== Défi 1 ==
Dans le listing, recopiez tout ce qui va de la ligne contenant « Click the Ontbrekend adres label » jusqu'à celle contenant « point(93,276) », en substituant « capture » à « screenshot » et sans rien modifier d'autre.

== Extrait ==
Par conclusions transmises le 21 novembre 2017, la société Saint-Gobain Glass Solutions Paris Centre Normandie (SGGS), Mme [E] [I] et M. [H] [X] demandent à la cour, sur le fondement des articles 75, 145 et 493 du code de procédure civile, de :
- les juger recevables et bien fondés en leurs demandes ;
in limine litis,
- se déclarer incompétente pour connaître de la demande des sociétés Groupe Avéria, Avéria Distribution, Néaltis et M. [U] [O] tendant à l'ouverture du séquestre ;
- se déclarer incompétente pour connaître de la demande des sociétés Groupe Avéria, Avéria Distribution, Néaltis et M. [U] [O] tendant à leur enjoindre à leur remettre l'ensemble des procès-verbaux et informations qu'ils ont recueillis le 23 août 2017 ;
- renvoyer les sociétés Groupe Avéria, Avéria Distribution, Néaltis et M. [U] [O] à mieux se pourvoir,
en tout état de cause,
- confirmer l'ordonnance de référé du 2 mai 2017 en toutes ses dispositions, sauf en ce qu'elle l'a déboutée de sa demande fondée sur les dispositions de l'article 700 du code de procédure civile ;
- débouter les sociétés Groupe Avéria, Avéria Distribution, Néaltis et M. [U] [O] de l'ensemble de leurs demandes ;
statuant à nouveau,
- infirmer l'ordonnance de référé du 2 mai 2017, en ce qu'elle les a déboutés de leur demande fondée sur les dispositions de l'article 700 du code de procédure civile ;
- condamner in solidum les sociétés Groupe Avéria, Avéria Distribution, Néaltis et M. [O] à payer à la Saint-Gobain Glass Solutions Paris Centre Normandie la somme de 7 000 euros sur le fondement des dispositions de l'article 700 du code de procédure civile au titre des frais de première instance engagés ;
en toute hypothèse,
- condamner in solidum les sociétés Groupe Avéria, Avéria Distribution, Néaltis et M. [O] à payer à la Saint-Gobain Glass Solutions Paris Centre Normandie la somme de 5 000 euros sur le fondement des dispositions de l'article 700 du code de procédure civile au titre des frais d'appel engagés ;
- condamner in solidum les sociétés Groupe Avéria, Avéria Distribution, Néaltis et M. [O] aux entiers dépens d'appel.

== Données fournies ==
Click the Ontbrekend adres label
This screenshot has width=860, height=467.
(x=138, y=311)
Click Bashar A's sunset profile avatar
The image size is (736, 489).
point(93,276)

* * *

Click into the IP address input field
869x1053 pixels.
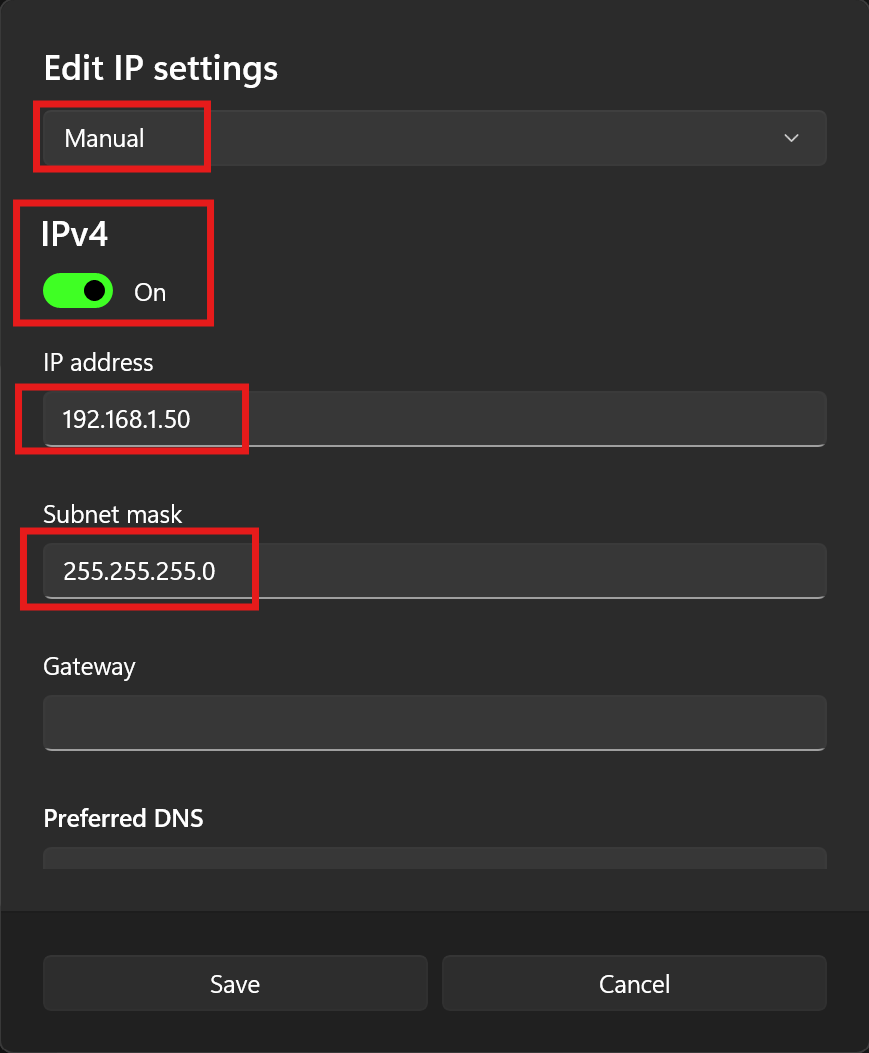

* * *

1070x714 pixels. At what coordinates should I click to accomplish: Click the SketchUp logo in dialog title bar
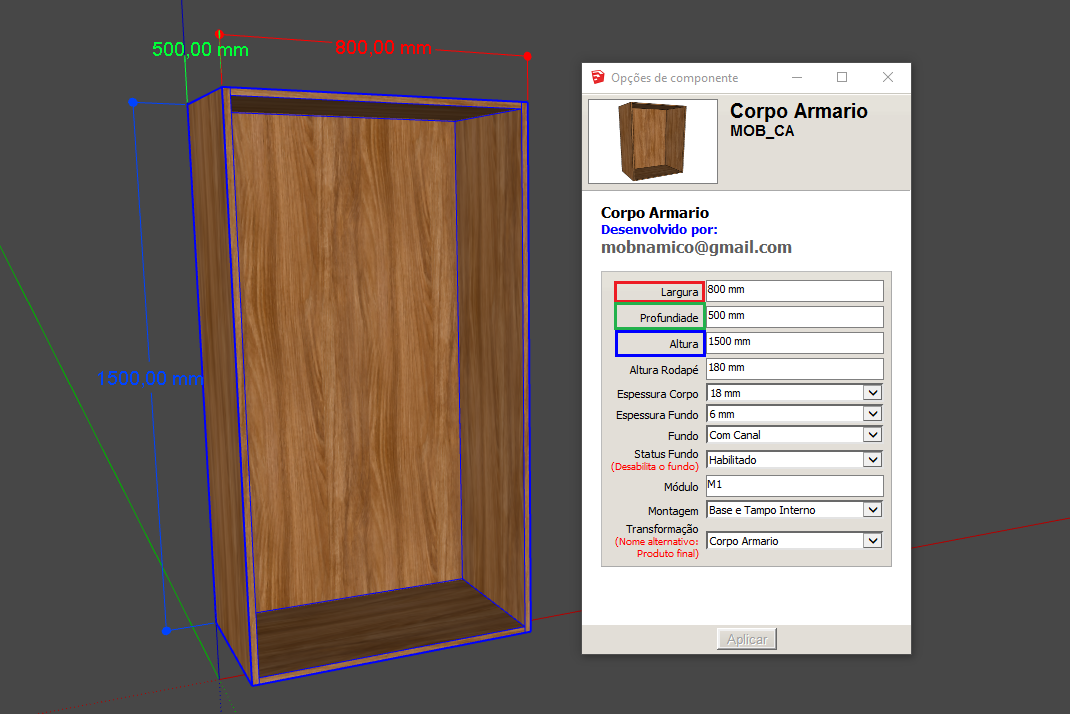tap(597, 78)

== Défi 2 ==
D'après l'extrait, répondez aux questions suivantes.
(a) À quelle date les conclusions ont-elles été transmises ?
(b) Quelle somme est réclamée au titre des frais de première instance ?
(c) À quelle date les procès-verbaux et informations ont-ils été recueillis ?

== Corrigé 1 ==
Click the Ontbrekend adres label
This capture has width=860, height=467.
(x=138, y=311)
Click Bashar A's sunset profile avatar
The image size is (736, 489).
point(93,276)

== Corrigé 2 ==
(a) Le 21 novembre 2017.
(b) 7 000 euros.
(c) Le 23 août 2017.